Wednesday, 27 July 2011

Mbaraka Mwinshehe & Morogoro Jazz (1971)

Mbaraka Mwinshehe was one of the most popular guitarists and singers in East Africa in the late '60s and early '70s. It's beautiful music, and obviously heavily influenced by the rumba drifting East along the Congo, but this music lacks the fluidity and suppleness of someone like TPOK Jazz, it feels slightly more rigid or regimented. Or maybe its my ears.


01 Expo 70 No. 1
02 Expo 70 No. 2
03 Bivelina
04 Sarakasi Ya Yasinta
05 Urafiki Mwisho Wa Mwezi
06 Afrika Tuko Tayari Kufa
07 Pole Dada
08 Watalii

Get it HERE.


ajnabi said...

Thank you. I was introduced to MM through some Dutch friends many years ago.

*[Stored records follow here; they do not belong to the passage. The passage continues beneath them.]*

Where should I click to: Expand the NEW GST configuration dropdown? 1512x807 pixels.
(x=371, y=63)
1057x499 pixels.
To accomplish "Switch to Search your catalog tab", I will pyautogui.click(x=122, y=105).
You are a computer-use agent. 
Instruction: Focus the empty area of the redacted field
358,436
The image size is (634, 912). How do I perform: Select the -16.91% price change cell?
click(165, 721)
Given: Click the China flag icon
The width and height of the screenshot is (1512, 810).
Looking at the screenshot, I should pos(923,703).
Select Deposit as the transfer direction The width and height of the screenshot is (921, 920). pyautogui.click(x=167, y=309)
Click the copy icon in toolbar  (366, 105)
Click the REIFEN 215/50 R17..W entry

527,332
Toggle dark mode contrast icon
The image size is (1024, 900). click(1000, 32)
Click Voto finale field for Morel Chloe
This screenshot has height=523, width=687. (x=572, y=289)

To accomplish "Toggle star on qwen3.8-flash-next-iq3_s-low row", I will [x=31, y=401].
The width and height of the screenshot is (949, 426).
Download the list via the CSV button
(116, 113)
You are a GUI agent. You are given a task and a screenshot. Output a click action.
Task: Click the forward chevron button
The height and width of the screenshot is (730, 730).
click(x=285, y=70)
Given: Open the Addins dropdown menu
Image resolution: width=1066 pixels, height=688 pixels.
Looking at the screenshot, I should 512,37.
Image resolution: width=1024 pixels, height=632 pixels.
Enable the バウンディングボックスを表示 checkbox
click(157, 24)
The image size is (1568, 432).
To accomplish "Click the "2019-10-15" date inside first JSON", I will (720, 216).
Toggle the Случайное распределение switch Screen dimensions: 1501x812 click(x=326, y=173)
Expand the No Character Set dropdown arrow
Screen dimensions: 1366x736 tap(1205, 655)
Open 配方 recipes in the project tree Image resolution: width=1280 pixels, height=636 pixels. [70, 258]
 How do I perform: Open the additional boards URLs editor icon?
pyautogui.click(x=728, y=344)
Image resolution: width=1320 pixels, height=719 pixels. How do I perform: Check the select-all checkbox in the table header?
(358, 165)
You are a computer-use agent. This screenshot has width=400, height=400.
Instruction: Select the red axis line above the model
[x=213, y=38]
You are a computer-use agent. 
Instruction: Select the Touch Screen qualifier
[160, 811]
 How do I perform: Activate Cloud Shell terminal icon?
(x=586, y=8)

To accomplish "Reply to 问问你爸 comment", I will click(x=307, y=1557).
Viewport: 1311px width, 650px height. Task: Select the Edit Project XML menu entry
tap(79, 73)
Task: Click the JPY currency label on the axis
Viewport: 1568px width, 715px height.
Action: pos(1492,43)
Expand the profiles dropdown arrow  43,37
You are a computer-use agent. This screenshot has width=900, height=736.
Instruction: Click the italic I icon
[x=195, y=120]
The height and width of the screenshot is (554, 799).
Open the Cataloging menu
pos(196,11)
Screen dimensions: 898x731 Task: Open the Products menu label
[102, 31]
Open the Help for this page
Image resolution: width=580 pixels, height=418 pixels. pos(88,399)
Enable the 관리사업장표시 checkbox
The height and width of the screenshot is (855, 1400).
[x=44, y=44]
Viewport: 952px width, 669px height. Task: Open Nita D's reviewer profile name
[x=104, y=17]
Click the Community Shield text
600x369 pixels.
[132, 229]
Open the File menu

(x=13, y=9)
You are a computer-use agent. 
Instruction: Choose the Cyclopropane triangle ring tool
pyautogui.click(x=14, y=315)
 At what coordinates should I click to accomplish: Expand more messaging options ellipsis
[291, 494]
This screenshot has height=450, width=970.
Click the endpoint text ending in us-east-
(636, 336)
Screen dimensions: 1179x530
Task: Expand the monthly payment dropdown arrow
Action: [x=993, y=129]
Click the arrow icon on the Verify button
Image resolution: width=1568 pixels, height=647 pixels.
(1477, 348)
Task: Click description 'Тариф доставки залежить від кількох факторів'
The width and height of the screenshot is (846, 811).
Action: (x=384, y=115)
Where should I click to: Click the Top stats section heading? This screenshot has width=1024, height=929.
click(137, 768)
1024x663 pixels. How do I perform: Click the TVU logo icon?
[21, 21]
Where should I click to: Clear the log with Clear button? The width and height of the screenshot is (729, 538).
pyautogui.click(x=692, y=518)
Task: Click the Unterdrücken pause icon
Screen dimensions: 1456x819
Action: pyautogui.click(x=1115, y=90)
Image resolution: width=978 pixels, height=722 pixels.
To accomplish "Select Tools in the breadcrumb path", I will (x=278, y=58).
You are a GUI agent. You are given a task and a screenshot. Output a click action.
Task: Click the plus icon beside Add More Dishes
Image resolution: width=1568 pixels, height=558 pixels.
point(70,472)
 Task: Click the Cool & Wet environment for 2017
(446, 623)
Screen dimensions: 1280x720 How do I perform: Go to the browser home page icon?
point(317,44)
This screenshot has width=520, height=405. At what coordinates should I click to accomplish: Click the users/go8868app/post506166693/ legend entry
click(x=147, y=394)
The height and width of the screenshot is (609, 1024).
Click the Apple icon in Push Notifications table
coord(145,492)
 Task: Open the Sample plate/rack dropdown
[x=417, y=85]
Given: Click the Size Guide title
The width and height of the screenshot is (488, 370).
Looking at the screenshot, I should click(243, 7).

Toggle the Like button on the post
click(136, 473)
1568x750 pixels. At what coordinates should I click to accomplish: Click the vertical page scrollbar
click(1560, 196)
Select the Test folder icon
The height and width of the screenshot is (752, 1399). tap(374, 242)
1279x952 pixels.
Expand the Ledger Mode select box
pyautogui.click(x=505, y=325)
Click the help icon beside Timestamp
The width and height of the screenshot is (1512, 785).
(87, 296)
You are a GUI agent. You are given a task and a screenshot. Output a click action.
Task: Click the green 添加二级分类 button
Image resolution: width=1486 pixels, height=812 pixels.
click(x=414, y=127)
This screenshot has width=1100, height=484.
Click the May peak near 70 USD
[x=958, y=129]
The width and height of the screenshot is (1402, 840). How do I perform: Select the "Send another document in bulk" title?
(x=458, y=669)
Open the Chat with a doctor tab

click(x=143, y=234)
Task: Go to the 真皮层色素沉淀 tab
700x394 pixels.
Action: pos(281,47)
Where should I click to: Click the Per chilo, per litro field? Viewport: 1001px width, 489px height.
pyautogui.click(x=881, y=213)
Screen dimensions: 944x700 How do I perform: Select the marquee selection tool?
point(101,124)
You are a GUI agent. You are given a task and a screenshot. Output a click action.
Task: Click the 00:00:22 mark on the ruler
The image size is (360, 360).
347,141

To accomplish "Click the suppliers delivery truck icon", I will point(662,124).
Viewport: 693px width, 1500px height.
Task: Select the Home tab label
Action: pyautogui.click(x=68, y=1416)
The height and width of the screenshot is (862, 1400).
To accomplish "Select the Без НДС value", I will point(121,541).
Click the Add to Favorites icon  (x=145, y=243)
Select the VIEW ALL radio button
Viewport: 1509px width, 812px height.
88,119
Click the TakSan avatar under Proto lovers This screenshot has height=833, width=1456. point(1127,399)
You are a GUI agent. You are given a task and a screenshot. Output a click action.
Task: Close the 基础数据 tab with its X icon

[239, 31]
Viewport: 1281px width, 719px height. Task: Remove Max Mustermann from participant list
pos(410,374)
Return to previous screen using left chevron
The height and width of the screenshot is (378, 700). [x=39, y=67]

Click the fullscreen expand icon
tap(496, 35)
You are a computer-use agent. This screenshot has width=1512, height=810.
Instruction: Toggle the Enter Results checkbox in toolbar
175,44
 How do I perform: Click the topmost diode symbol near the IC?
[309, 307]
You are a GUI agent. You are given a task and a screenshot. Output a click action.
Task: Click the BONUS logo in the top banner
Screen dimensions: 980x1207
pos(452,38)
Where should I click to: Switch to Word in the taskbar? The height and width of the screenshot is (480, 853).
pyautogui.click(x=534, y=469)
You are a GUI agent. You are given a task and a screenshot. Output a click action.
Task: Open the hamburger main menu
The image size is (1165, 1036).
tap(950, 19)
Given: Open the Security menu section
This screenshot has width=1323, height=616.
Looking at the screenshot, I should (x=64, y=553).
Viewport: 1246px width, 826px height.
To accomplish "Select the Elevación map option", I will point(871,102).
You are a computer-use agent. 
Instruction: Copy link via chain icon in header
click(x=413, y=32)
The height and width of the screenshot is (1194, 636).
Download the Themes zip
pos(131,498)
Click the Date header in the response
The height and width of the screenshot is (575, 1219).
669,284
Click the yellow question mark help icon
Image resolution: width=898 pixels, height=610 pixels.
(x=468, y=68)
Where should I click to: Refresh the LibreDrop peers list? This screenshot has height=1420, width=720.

I picked up 'Shida' in Nairobi and loved it but have since lost the tape. So looking forward to reconnecting with his guitar and singing again. Thanks.

Anonymous said...

Thanks for this Beauty, and YES IT ARE YOUR EARS. Mbaraka is one of the greatest. If you expect to hear fluid easy swing subtility, expect nothing, start with new ears. Do your homework, and listen again.
THANK YOU VERY MUCH for one of the best albums I could wish for


Mr Tear said...

Hello all,
Thanks for the comments. Richard, I'm glad you're appreciating this one.

joe said...

So many thanks!!!

zim said...

first, let me thank you for posting this LP, if you have any more of his I would be overjoyed to hear them, as Mwinshehe is one of my favorite artists. I am surprised by your comments about a lack of fluidity or regimentation though. I find the interplay of the guitar and horns, particularly, fantastic. I think if you listen again to passages such as the end of Expo 70 (#2), you'll hear the improvisation around a rhythm that I personally love

Mr Tear said...

Hi all. I suppose I better clarify my comments in the original post. I have not heard as much '60s & '70s East African music, but am fairly familiar with the Congolese Rumba of the period, especially the beautiful music of TPOK Jazz. Now, I have played this Morogoro LP a number of times and am enjoying it very much - the quality of the musicianship is outstanding. What I was commenting on was something in the rhythmic quality of East African music more generally, in that most of the East African guitar music I have heard has a slightly more rigid rhythmic feel than the very fluid rhythms that characterise much Congolese music. Does anybody know what I mean or am I out on my own here?

Gabriel Popoola said...

It is unbelievable i can find this LP when I google the Morogoro Jazz Old School. 1974 was the last time I had the music played. It is my favorite music back then when I was in Lagos, Nigeria. Now in U.S. I thank you for uploading the full LP on your site.